A pouca chuva e o calor sufocante estão adoecendo até mesmo as plantas. Há 25 anos, um grupo de pesquisadores do Instituto de Ciências Biológicas (ICB) da Universidade Federal de Minas Gerais (UFMG) investiga espécies submetidas a severas condições de estresse ambiental, que sofrem com o excesso de sol e a falta de água, nutrientes e sais minerais. Mais frágeis do que as outras, essas plantas estão mais sujeitas a desenvolver tumores, em processo semelhante ao dos seres humanos e animais. Depois de mapear 500 pontos críticos de vegetação em 30 países, a equipe da UFMG revela a sua última descoberta: ao contrário do que se imaginava, nem mesmo a Floresta Amazônica escapa das enfermidades.
“Por mais de 15 anos, acreditamos que a Amazônia era uma exceção. Nossa tese caiu por terra e tivemos de reformular toda a ideia”, admite o pesquisador da UFMG Geraldo Wilson Fernandes. Maior especialista sobre o assunto, ele conversou por Skype com a reportagem do Estado de Minas, direto da Universidade de Stanford, nos Estados Unidos, onde permanece por um ano cursando o pós-doutorado. No início dos estudos da biologia, ainda na graduação da UFMG, Geraldo Wilson foi o primeiro no país a demonstrar que ambientes estressados por carência de minerais no solo eram mais suscetíveis à formação de tumores. “Quando nosso sistema imunológico está menos resistente, o corpo passa a fabricar coisas como perebas e ziguiziras, não é mesmo? Nas plantas, acontece algo parecido”, compara o professor.
Depois de fazer testes em formações vegetais com alto grau de estresse, como os campos rupestres, a vegetação de Chaparral, na Califórnia (EUA), e a mediterrânea europeia, a equipe da UFMG identificou padrão idêntico na parte mais alta da Floresta Amazônica, conhecida como dossel.
Para as análises, a coleta de espécies ultrapassou a marca de 1 mil amostras do dossel da Floresta Amazônica. O trabalho, realizado em parceria com a UFMG pela pesquisadora Genimar Julião, do Instituto Nacional de Pesquisa da Amazônia (Inpa), durou quatro anos, dando origem à tese de mestrado da estudante manauara.“Com a ajuda de pessoas acostumadas ao cotidiano da Amazônia, Genimar construiu a tese de mestrado escalando mais de 100 árvores, com mais de 40 metros cada uma, sujeita a se deparar com bichos como cobras. “Foi bastante trabalhoso”, ela confessa.

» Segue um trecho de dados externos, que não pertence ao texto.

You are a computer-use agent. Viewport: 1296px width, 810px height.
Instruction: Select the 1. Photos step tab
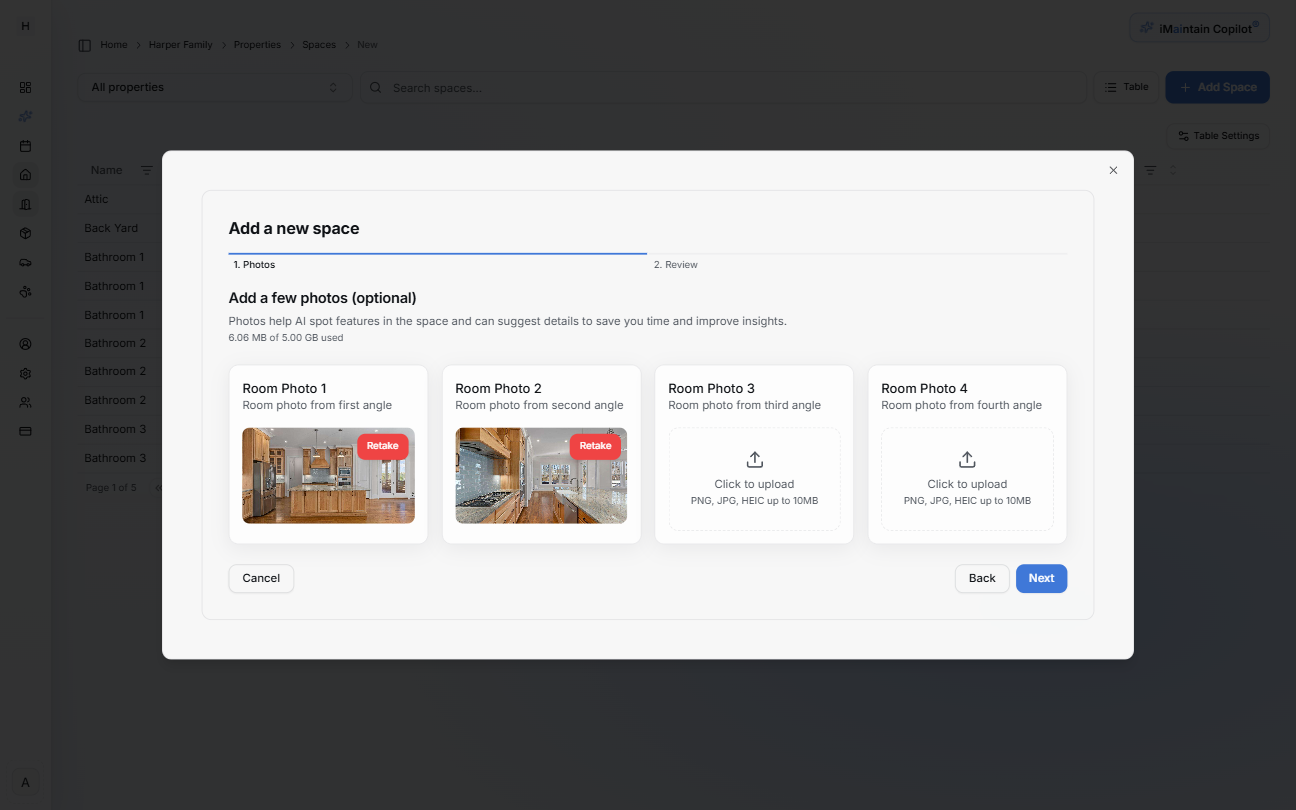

Tanto empenho parece ter valido a pena. Ao comparar amostras de vegetação estressadas, a equipe de Geraldo Wilson detectou coincidências entre amostras da Amazônia e as de vegetações comprovadamente estressadas. Segundo o professor da UFMG, a explicação para a existência dos tumores em vegetações do topo da floresta é simples: “Trata-se da parte mais estressada da Amazônia. Apesar da grande quantidade de chuvas, a umidade desaparece rapidamente, devido à forte incidência solar. As folhas do dossel da Floresta Amazônica também são muito duras, o que dificulta a vida de inimigos naturais que poderiam eliminar os tumores, que, nesse ambiente hostil, têm mais chances de parasitar as plantas”.
A grande descoberta da última etapa da pesquisa está associada ao fato de que a Floresta Amazônica tem trechos que se comportam como savana, onde a vegetação é submetida à falta de água e ao excesso de radiação solar. “No Cerrado, isso já era evidente. Sabíamos que aquele ambiente era estressante e que, por isso, a incidência de câncer em espécies de Cerrado era alta. A Amazônia foi o último bioma onde analisamos a relação entre estresse e tumores. O mais interessante foi constatar que o ambiente favorável ao câncer das plantas só ocorre em uma parte muito específica da floresta, no seu topo”, afirma.
Também as células de plantas podem escapar aos padrões normais de crescimento, por meio de processos ainda não completamente desvendados.